É assim que se sente nas aulas de inglês, cuja busca supera até mesmo qualquer “site” que pudesse acessar. Ela entendeu a sua deficiência responsável por levá-la a uma auto-classificação de “burra falando”. E realmente descobriu através de uma nova maneira de olhar-se que é assim mesmo.
Como encontrasse justificativa para todos os seus erros, com este não seria diferente, admitindo sua deficiência auditiva e de oralidade aos intermináveis anos escrevendo, escrevendo e escrevendo. Esqueceu-se como falar, falar e falar.
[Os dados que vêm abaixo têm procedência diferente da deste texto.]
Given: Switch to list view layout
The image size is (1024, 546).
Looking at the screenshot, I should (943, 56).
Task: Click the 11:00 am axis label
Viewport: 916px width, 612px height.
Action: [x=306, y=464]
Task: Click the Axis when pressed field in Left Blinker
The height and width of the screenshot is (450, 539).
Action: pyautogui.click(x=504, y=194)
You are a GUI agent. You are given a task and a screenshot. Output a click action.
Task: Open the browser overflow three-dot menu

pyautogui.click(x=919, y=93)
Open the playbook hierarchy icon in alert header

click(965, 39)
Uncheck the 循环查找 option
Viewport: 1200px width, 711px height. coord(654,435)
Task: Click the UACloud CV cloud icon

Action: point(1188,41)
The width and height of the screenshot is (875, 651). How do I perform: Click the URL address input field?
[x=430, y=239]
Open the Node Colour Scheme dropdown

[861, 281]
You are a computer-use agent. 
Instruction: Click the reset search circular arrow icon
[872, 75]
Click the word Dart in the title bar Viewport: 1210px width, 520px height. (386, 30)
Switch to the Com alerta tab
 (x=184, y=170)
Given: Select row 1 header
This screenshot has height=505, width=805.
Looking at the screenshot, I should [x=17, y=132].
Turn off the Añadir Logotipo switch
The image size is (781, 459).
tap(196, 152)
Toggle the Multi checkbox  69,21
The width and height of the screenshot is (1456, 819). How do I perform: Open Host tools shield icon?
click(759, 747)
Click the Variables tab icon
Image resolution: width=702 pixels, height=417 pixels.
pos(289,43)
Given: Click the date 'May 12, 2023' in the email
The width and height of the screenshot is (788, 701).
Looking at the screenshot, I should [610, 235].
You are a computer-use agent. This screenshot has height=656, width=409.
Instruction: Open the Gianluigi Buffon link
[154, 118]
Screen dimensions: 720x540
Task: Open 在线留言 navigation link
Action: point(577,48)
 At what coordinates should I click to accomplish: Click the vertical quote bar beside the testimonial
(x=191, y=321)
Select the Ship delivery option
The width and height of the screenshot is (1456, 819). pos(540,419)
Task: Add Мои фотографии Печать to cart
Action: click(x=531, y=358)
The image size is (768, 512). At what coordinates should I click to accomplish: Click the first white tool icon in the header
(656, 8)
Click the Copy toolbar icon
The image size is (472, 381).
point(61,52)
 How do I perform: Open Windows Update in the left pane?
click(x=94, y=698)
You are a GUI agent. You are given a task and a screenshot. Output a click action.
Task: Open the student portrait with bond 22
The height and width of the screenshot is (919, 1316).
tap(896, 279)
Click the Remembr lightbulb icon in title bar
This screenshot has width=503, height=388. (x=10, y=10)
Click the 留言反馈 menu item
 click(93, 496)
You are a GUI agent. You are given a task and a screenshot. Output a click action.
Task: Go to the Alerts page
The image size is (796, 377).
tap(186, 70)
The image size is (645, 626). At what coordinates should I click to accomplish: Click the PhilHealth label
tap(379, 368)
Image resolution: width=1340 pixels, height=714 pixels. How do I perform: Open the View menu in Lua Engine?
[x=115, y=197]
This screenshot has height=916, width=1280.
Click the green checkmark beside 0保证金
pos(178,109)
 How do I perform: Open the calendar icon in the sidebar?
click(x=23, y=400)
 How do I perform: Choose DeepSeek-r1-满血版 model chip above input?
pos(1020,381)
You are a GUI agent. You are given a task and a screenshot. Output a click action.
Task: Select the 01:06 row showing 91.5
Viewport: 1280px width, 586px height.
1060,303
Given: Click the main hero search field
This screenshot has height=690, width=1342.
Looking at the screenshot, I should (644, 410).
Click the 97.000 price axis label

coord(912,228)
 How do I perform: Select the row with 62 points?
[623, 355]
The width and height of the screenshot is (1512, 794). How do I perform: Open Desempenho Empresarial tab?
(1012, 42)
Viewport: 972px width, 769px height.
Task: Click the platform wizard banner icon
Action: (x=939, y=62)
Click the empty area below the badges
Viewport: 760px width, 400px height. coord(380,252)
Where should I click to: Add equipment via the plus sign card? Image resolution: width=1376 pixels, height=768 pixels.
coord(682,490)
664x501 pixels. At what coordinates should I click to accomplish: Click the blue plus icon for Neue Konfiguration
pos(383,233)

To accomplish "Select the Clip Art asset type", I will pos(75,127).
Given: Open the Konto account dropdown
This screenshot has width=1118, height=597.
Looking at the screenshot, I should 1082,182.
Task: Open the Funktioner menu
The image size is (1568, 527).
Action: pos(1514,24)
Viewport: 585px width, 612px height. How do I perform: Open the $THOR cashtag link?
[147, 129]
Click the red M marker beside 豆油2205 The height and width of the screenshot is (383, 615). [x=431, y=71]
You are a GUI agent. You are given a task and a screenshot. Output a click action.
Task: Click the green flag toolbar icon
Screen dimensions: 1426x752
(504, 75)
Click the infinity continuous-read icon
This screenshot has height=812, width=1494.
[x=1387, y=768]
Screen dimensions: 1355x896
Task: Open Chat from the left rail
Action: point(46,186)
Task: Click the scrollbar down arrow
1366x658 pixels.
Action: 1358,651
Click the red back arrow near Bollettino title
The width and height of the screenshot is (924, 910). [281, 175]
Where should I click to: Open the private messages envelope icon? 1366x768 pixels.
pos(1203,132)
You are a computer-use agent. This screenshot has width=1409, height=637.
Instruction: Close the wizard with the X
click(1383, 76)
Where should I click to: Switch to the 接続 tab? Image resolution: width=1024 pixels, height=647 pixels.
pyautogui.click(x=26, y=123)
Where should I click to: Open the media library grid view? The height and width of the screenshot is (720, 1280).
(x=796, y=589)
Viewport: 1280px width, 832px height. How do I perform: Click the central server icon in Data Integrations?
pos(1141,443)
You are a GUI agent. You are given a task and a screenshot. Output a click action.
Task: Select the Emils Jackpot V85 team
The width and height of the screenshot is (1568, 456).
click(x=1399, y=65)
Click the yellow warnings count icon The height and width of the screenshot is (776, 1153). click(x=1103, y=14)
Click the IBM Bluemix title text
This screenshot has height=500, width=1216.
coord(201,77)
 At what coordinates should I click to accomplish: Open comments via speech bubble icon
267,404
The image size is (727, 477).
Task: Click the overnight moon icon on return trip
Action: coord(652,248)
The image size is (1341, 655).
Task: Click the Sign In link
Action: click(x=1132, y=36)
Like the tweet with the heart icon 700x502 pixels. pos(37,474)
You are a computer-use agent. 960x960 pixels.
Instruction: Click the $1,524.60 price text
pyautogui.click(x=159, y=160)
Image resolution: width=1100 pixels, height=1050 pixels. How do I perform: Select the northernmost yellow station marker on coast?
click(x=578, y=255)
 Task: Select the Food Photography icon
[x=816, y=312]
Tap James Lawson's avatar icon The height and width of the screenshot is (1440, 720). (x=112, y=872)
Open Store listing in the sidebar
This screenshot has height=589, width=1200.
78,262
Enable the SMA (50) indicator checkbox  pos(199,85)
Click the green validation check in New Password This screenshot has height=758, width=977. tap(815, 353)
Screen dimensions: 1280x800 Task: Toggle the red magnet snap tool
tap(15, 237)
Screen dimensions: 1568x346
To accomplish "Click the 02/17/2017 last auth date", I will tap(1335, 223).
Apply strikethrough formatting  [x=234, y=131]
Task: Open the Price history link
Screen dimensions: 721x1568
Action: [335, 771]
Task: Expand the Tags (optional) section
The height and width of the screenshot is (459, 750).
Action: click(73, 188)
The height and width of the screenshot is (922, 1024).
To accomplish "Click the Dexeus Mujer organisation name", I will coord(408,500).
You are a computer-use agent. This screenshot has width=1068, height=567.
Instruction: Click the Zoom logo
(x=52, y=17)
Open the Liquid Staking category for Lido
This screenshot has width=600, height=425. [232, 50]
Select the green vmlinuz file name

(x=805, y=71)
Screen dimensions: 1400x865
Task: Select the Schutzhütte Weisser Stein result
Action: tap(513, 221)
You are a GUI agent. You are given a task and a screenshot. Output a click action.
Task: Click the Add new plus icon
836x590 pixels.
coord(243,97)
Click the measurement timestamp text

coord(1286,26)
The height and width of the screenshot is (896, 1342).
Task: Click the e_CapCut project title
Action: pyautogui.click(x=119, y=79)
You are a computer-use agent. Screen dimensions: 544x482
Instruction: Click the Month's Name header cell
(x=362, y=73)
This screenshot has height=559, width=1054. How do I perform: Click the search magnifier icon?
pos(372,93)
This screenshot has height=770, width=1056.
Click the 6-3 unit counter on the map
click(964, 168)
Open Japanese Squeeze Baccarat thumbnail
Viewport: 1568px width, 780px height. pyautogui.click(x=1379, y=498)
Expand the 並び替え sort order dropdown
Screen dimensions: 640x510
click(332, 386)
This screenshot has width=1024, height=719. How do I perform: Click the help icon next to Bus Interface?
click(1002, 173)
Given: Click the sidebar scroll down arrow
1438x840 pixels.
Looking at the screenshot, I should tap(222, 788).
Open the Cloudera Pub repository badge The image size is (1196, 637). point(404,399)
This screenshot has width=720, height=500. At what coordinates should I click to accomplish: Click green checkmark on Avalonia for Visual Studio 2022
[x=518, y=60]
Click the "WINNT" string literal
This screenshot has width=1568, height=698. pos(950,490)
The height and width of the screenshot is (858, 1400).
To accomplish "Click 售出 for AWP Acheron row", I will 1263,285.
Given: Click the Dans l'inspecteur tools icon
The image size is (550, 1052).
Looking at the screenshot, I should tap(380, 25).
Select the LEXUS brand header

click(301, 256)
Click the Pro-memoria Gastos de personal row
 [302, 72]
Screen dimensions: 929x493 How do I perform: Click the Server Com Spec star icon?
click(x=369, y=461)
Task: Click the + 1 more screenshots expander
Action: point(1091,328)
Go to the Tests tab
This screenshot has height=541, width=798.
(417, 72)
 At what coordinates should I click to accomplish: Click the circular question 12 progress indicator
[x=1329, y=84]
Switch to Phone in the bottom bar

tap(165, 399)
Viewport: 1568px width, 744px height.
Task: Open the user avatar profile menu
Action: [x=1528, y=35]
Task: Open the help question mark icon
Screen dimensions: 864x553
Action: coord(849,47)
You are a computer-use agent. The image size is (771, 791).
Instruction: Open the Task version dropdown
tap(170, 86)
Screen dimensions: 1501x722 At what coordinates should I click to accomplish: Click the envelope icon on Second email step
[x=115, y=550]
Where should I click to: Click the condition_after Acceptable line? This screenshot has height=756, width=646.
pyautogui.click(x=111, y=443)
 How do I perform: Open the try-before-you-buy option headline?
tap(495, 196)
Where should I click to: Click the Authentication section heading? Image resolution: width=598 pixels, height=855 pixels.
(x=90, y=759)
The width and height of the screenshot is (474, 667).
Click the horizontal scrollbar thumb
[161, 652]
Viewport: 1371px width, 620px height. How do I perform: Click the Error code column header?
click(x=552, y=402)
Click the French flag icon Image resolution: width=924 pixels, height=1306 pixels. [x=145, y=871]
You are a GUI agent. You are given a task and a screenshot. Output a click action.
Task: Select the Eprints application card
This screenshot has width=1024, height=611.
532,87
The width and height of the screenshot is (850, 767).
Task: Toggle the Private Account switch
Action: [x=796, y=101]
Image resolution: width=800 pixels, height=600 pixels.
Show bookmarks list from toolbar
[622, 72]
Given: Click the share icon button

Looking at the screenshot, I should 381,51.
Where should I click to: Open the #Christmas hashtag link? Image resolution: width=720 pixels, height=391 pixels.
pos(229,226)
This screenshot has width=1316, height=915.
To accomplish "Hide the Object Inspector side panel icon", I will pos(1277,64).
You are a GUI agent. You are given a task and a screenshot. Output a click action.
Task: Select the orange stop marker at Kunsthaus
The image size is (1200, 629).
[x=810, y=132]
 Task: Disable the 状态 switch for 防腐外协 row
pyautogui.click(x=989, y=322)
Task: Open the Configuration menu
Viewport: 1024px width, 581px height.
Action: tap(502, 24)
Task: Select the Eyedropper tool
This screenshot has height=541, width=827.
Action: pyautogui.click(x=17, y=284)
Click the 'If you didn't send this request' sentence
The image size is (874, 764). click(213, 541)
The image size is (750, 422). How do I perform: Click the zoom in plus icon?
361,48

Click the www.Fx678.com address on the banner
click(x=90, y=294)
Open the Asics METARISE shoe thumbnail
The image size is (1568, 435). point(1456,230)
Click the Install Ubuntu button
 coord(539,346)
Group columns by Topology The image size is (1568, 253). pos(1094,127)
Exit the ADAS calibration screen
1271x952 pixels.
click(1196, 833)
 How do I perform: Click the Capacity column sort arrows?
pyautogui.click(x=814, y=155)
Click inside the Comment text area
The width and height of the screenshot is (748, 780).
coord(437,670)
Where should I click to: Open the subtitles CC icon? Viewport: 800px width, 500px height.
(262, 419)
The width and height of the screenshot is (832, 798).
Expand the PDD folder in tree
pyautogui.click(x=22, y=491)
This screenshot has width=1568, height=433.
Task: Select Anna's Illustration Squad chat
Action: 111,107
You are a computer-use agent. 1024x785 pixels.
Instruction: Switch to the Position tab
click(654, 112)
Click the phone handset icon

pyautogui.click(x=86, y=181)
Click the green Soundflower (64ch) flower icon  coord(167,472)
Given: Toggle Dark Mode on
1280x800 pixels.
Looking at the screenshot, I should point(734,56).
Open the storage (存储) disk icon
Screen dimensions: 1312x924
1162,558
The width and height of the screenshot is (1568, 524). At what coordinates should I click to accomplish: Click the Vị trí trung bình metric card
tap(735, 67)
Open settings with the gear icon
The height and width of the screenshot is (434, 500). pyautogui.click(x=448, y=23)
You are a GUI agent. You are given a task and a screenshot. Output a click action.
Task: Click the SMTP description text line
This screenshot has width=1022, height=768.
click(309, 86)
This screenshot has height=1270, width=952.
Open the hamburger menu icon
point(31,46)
Agora, todo o trabalho do professor, previamente advertido desta dificuldade, consiste em trabalhar as questões orais. Simples assim, posto ter dado o mapa da mina, as ferramentas e os explosivos. E ainda sobra-lhe bom senso para perguntar se quer que ela mesma execute o trabalho ou se ele cuidará da explosão.
É insolente quando se reconhece, pois, admite ser sua própria estudante, visando conhecer-se a si mesma, sem interferência de terceiros e com a isonomia que nem a melhor PEC do governo seria capaz de se fazer aprovar.
Sabe que é sua melhor fiscal, nada lhe escapando aos olhos de sensor quando o assunto é sua própria personalidade, com ênfase aos dados despersonalizados admitidos e apaziguados há certo tempo. E se o assunto são seus defeitos, o rigor se multiplica.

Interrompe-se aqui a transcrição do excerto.